TASK TO COMPLETE - Your answer must consist of exactly the lines below, starting with the line with "At what coordinates should I click to accomplish: Reply" and going on through the line with "Select the Dynamo", and nothing else.

EXCERPTED RECORDS -
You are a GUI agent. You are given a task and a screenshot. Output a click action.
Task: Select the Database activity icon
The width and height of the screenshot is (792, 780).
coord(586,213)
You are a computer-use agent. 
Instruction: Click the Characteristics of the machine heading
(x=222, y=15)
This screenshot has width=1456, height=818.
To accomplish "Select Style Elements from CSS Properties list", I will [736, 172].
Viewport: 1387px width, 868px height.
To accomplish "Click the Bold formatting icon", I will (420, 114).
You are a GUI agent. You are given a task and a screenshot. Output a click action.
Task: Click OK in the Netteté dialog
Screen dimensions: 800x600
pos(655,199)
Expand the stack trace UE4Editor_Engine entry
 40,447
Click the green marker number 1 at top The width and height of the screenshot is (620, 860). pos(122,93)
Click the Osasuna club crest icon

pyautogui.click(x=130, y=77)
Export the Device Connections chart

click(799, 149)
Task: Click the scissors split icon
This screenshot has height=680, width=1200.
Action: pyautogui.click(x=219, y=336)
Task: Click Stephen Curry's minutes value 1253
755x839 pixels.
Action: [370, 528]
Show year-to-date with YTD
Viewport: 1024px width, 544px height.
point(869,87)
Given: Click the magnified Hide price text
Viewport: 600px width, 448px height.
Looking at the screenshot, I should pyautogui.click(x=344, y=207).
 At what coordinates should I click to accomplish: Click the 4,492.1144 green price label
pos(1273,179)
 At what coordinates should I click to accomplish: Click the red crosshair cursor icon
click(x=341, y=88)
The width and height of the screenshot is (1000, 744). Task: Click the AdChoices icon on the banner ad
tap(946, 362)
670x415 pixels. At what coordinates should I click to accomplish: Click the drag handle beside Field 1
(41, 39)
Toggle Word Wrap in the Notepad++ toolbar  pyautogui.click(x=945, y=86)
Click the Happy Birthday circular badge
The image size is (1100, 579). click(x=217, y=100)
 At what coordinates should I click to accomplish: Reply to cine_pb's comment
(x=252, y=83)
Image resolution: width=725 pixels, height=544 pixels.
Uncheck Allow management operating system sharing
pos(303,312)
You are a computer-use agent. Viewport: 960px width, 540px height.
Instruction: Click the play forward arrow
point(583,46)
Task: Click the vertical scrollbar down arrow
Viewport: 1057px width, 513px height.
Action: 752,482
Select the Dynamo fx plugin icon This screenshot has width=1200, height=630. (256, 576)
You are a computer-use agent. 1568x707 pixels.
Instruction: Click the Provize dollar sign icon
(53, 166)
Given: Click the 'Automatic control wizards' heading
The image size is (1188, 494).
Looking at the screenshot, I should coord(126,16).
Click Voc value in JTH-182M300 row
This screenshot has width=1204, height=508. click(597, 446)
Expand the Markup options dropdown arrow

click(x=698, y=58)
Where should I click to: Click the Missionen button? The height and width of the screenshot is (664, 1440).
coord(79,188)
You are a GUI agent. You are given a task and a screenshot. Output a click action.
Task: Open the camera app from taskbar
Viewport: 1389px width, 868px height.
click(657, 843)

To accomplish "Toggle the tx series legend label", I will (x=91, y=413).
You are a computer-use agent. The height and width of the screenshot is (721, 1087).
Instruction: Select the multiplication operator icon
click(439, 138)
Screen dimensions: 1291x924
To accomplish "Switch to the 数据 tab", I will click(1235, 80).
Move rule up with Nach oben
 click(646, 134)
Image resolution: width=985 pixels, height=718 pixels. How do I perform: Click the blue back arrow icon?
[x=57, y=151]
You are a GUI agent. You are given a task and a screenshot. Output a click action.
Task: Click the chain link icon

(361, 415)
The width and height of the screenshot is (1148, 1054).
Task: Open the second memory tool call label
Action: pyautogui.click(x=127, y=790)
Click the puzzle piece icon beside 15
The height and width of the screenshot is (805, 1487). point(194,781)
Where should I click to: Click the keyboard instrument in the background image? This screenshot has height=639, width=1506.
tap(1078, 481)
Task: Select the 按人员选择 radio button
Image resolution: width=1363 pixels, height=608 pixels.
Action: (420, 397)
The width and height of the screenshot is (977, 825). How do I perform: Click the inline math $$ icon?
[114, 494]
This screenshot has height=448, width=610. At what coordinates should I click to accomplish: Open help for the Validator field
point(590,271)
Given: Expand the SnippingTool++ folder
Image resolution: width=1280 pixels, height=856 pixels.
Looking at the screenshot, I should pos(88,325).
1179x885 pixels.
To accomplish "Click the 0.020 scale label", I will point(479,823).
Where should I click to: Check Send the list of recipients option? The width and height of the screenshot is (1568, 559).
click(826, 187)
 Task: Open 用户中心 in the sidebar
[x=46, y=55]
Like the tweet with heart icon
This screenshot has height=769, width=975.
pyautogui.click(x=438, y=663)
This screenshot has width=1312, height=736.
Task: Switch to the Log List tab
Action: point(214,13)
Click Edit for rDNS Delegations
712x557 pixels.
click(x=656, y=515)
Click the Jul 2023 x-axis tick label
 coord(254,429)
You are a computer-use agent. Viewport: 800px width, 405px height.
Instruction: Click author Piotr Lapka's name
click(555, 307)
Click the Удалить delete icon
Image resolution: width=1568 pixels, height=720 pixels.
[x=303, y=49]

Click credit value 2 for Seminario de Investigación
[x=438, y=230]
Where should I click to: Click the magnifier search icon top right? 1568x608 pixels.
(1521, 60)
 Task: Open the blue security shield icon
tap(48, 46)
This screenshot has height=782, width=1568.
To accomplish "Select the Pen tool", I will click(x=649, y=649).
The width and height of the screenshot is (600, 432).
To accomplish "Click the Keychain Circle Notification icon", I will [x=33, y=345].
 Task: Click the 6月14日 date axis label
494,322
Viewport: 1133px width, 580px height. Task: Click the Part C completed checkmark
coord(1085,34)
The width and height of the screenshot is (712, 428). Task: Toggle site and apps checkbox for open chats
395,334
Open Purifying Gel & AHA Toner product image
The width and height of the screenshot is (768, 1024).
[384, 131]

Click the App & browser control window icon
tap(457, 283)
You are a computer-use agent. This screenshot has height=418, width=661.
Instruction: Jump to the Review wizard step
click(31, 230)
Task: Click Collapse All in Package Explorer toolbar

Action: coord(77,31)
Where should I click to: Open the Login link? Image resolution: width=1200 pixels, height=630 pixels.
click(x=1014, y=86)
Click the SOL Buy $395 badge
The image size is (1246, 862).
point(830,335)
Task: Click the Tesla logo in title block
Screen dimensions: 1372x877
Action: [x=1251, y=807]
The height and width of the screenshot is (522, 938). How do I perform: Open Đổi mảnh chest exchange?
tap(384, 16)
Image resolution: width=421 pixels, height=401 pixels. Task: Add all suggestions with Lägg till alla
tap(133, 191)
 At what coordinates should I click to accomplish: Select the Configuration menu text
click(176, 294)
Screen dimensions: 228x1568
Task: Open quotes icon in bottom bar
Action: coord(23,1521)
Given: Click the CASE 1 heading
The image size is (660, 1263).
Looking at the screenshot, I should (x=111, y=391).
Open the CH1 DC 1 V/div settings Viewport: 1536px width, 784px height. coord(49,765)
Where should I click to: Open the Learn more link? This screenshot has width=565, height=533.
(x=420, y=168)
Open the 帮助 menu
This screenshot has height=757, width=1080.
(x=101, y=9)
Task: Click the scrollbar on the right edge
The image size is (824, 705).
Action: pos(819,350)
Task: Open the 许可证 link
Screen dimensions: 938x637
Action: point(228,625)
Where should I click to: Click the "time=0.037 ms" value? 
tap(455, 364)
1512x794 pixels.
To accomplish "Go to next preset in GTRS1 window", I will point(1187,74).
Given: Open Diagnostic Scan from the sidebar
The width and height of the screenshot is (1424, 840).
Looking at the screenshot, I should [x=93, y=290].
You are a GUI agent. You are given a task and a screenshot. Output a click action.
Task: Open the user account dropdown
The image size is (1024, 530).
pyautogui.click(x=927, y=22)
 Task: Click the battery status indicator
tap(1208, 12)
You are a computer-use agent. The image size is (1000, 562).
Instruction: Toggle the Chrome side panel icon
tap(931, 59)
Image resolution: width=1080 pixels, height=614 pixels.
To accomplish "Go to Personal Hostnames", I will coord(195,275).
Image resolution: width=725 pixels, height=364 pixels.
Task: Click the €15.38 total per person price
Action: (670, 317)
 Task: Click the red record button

FINAL ANSWER -
 At what coordinates should I click to accomplish: Reply to cine_pb's comment
(x=252, y=83)
Image resolution: width=725 pixels, height=544 pixels.
Uncheck Allow management operating system sharing
pos(303,312)
You are a computer-use agent. Viewport: 960px width, 540px height.
Instruction: Click the play forward arrow
point(583,46)
Task: Click the vertical scrollbar down arrow
Viewport: 1057px width, 513px height.
Action: 752,482
Select the Dynamo fx plugin icon This screenshot has width=1200, height=630. (256, 576)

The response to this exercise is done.